Locate each line in the data below that contains the string "field", and copy those lines. Case counts when matching.

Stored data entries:
=======

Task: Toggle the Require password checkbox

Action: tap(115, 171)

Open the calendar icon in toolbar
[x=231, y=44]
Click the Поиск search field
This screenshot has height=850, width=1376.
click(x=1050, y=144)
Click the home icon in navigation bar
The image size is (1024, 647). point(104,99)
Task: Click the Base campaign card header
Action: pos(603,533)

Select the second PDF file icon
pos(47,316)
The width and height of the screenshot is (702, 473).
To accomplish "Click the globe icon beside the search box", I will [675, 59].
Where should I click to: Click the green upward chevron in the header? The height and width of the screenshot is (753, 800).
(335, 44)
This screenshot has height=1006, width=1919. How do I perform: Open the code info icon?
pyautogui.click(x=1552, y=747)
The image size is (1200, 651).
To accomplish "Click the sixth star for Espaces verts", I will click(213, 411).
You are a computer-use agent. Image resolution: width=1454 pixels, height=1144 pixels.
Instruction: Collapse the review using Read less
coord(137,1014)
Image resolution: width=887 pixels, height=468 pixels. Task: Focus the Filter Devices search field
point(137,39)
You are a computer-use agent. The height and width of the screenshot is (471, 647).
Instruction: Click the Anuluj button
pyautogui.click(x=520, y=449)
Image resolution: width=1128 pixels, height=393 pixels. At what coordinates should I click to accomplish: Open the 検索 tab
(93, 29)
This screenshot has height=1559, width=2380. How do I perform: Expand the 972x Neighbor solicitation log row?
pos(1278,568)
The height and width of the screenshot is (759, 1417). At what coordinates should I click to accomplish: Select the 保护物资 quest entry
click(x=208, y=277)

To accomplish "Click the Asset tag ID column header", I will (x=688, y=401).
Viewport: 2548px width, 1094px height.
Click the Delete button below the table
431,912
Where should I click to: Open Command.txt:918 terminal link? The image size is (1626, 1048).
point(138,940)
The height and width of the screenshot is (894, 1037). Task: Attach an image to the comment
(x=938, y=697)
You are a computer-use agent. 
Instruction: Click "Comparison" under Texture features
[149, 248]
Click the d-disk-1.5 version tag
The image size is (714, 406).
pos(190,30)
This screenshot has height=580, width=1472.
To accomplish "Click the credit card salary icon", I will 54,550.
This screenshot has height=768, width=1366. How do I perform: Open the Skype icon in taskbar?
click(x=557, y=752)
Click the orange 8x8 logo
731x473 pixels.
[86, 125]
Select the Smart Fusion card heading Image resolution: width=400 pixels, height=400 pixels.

=======

> THE ANSWER:
Click the Поиск search field
Image resolution: width=887 pixels, height=468 pixels. Task: Focus the Filter Devices search field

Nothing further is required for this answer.